Zu den Beerdigungskosten zählen allerdings nur die unmittelbaren Aufwendungen für den Bestattungsakt selbst bis hin zur Errichtung einer dauerhaften Grabstätte. Die Kosten für die anschließende, langfristige Grabpflege sind hiervon nicht erfasst. Der Bundesgerichtshof hat entschieden, dass die Kosten der Grabpflege keine Nachlassverbindlichkeiten sind, die bei der Berechnung eines
Pflichtteilsanspruchs abgezogen werden könnten (BGH, 26.05.2021 - Az:
IV ZR 174/20). Auch eine testamentarische Anordnung des Erblassers, das Vermögen für die Grabpflege zu verwenden, begründet keine rechtliche Verpflichtung des Erben, die über eine sittliche Pflicht hinausgeht.

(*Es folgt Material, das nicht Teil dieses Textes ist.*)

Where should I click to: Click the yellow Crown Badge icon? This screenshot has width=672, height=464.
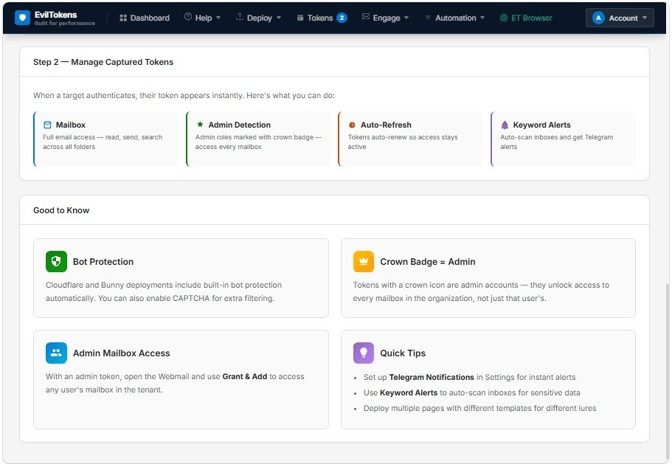pyautogui.click(x=363, y=261)
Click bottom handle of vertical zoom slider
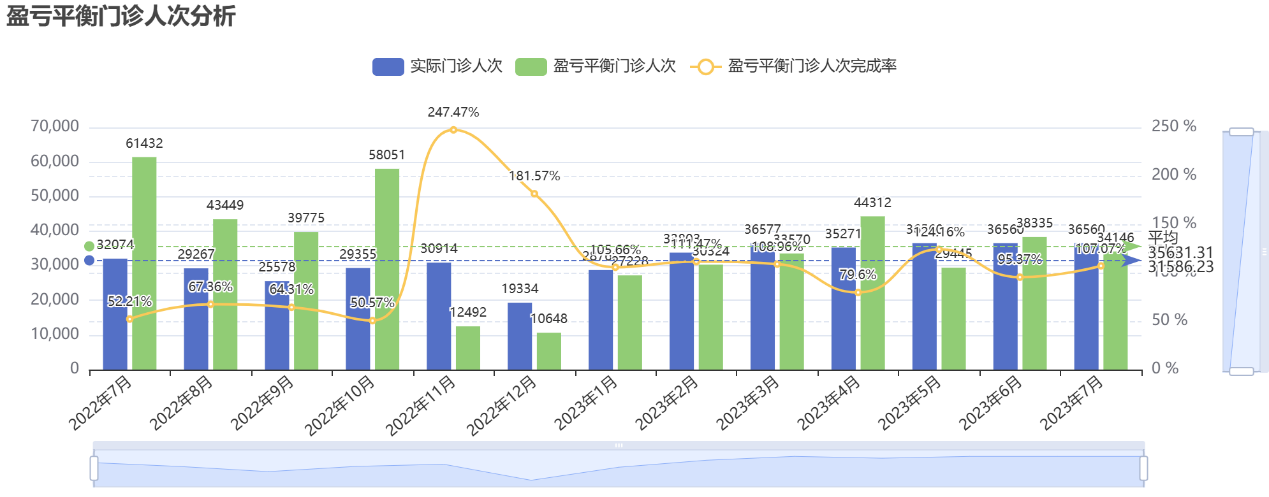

Konflikte vermeiden durch eine klare Bestattungsverfügung
Um Streitigkeiten unter den Hinterbliebenen von vornherein zu vermeiden, ist es dringend anzuraten, die eigenen Wünsche für die Bestattung zu Lebzeiten klar und eindeutig zu regeln. Das wirksamste Instrument hierfür ist eine schriftliche Bestattungsverfügung. In einem solchen Dokument kann detailliert festgelegt werden, welche Bestattungsart gewünscht wird, wo die letzte Ruhestätte sein soll und wie die Trauerfeier gestaltet werden soll. Darüber hinaus sollte eine Person des Vertrauens als Totenfürsorgeberechtigter benannt werden. Diese Person ist dann ermächtigt und legitimiert, die niedergelegten Wünsche umzusetzen und sie notfalls auch gegen den Willen anderer Angehöriger durchzusetzen.
Die Verfügung sollte möglichst schriftlich erfolgen, mit Datum und Unterschrift versehen sein und an einem für die Angehörigen leicht zugänglichen Ort aufbewahrt werden. Empfehlenswert ist es auch, schon zu Lebzeiten das Gespräch mit potenziellen Totenfürsorgeberechtigten zu suchen, damit die Wünsche eindeutig umgesetzt werden können.